Akhirnya, Mama memberi tahu alamat rumahnya sekarang.
> “Aku akan segera ke sana ya, Ma. Tunggu aku.”
“Oke, Mama tunggu.”
Dalam perjalanan, Anton membawa banyak makanan dan minuman untuk orang tuanya. Sesampainya di depan rumah, ia tertegun. Rumah besar yang dulu mereka miliki kini berubah menjadi rumah kecil, bahkan tanpa toilet dalam — hanya toilet umum di luar.
Anton mengetuk pintu, berharap itu salah alamat. Tapi begitu pintu terbuka, air matanya menetes tanpa bisa ditahan. Mamanya langsung memeluk Anton erat, seperti sudah menahan rindu bertahun-tahun.
> “Mama apa kabar?”
“Baik, sayang. Kamu sendiri apa kabar?”
“Aku baik-baik saja, Ma. Ini aku bawa makanan kecil untuk Mama dan Papa.”
Mama mempersilakan Anton masuk, walau merasa tidak enak karena rumahnya sempit dan sederhana.
> “Mama udah berapa lama tinggal di sini?”
“Sekitar dua tahun.”
Anton terdiam. Ia menghampiri papanya yang terbaring lemah di tempat tidur. Air matanya nyaris jatuh, tapi ia tahan. Ia berharap papanya bisa sembuh agar bisa menemani Mama sampai tua.
Mamanya berusaha tegar, meski merasa bersalah. Ia tahu dulu pernah membuang anaknya, lalu sekarang justru membutuhkan anak itu. Tapi rasa rindunya lebih besar dari rasa malu.
Melihat anaknya berdiri di depannya, Mama merasa seperti mimpi. Apalagi Anton kini sudah dikenal banyak orang, wajahnya terpampang di berbagai tempat.
> “Kamu sudah dewasa ya sekarang. Bagaimana dengan calon istri kamu? Kamu sudah punya?”

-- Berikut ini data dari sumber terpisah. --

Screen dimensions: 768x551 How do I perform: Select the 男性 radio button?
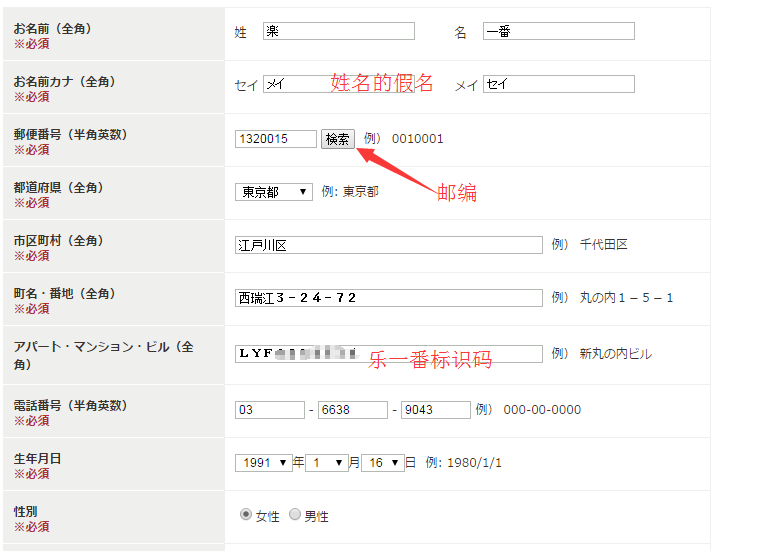295,515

“Aku belum, Ma. Aku masih fokus kerja. Aku nggak berpikir untuk mencari istri dulu.”
“Kenapa begitu? Kamu tampan. Emangnya nggak ada wanita yang mencintai kamu seutuhnya, seperti kamu mencintai anak kamu itu?”
Anton terdiam. Ia tahu, Mama lebih memahami dirinya daripada siapa pun.
> “Dia sudah besar sekarang, Ma. Sudah SMA. Aku benar-benar menganggap dia seperti anak kandungku sendiri.”
“Baguslah. Mama senang dengarnya. Kamu sekarang lebih dewasa. Mama malu... Mama yang melahirkan kamu sembilan bulan, tapi gagal jadi orang tua yang baik. Maafin Mama, ya, Nak. Mungkin Mama bukan orang yang baik, apalagi Papa kamu. Tapi Mama selalu berharap yang terbaik buat kamu. Semoga nanti kamu dapat pasangan yang baik. Jangan seperti Mama, ya — yang dulu tidak bisa mempertahankan anak satu-satunya sendiri.”